Sunday, October 24

Marco caught ME when I was ten years old. He is now champion of Norway.


Ten years ago he had to have his own bathroom at school. Marco Lyngstad (22) is now one of the strongest men in Norway.

Music resonates in Marco Lyngstad’s ears as he lifts the heaviest weights.

In the spring of 2009, 10-year-old Marco Lyngstad fell ill. He had low stamina, was lazy, and could get sick if he went outside. The summer of the following year, he was diagnosed Chronic Fatigue Syndrome. It was difficult to cope with a child who just wanted to play with his friends and do the same as them.

Limited uptime

They told him he had to take it easy for a long time, and a detailed plan was made of how active he could be.
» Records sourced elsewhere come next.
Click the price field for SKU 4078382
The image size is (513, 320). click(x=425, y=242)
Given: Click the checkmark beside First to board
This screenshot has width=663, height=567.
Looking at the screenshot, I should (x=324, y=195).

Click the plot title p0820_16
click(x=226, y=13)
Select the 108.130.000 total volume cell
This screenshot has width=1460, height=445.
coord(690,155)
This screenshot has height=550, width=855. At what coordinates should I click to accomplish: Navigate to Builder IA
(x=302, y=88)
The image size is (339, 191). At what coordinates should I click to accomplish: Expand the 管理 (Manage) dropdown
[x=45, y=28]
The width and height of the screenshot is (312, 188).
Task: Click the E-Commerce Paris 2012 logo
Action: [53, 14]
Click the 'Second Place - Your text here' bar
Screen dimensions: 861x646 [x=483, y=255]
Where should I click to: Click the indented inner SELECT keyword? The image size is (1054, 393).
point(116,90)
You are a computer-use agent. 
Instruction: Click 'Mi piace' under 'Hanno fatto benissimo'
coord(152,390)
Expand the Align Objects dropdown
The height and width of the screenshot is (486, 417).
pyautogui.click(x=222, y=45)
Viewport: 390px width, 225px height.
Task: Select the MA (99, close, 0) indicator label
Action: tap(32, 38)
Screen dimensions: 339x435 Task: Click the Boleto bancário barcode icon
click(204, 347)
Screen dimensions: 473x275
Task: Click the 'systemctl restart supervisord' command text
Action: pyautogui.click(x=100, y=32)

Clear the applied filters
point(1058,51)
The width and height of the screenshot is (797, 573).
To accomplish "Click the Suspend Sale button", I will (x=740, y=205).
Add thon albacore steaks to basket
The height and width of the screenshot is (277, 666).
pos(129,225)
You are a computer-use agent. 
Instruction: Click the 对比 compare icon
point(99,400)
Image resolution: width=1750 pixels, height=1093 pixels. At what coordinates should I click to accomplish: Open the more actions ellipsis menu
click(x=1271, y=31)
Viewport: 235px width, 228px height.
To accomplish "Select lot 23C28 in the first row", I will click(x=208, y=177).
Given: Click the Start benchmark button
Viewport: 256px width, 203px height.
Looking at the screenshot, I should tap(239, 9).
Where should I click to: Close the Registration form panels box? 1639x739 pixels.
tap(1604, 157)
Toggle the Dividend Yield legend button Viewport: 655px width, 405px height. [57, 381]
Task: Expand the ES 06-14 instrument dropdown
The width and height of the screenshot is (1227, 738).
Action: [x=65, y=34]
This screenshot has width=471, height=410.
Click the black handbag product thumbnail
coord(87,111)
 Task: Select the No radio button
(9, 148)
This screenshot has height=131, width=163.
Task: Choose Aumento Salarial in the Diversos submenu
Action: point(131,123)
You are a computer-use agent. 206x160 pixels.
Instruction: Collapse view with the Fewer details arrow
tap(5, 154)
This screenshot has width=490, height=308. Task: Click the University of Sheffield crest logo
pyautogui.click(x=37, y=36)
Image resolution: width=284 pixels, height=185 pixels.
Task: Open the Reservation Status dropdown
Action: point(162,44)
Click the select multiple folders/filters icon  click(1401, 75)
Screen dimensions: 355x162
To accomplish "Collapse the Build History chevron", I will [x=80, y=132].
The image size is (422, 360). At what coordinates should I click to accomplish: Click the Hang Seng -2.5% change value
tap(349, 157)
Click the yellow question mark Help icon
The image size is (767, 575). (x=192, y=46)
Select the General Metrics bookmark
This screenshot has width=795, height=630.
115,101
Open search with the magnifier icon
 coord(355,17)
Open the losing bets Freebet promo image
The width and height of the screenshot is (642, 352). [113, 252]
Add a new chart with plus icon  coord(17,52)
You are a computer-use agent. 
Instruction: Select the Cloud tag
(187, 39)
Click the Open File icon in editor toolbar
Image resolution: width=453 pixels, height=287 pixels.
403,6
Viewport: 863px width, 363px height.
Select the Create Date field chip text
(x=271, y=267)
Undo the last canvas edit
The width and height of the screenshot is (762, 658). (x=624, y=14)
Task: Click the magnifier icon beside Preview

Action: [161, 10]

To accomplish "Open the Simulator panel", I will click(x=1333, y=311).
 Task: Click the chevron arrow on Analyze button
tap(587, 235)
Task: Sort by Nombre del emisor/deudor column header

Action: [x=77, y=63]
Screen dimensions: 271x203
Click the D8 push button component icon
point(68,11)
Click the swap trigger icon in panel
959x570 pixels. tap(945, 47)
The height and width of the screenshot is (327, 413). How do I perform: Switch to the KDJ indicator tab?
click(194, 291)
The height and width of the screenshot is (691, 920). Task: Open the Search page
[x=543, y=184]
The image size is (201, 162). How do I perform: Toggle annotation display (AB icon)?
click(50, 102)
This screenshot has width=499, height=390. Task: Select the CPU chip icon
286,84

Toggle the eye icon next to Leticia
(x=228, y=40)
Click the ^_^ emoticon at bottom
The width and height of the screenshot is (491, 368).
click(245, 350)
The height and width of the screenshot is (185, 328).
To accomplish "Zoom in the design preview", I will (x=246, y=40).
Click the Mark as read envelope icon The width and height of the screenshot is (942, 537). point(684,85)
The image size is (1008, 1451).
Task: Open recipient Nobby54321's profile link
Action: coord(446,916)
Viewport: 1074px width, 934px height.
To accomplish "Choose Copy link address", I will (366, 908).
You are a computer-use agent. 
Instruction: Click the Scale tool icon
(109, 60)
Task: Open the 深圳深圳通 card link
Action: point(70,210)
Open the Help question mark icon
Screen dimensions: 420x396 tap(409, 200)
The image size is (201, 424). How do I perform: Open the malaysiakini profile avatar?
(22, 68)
At first, for example, she was only allowed to do homework for ten minutes a day and had limited time to spend with friends.

The times he chose not to listen to his mother’s message to take it easy, he got sick, vomited, and was lethargic. You could spend several days recovering.

At school he had his own bathroom, which he used part of the day.

Little by little, the uptime was extended. It was a difficult and time-consuming process, explains Lyngstad. If it turned out that the body tolerated a certain level of activity, an attempt was made to add a little more activity. Sometimes it went well, sometimes it went wrong.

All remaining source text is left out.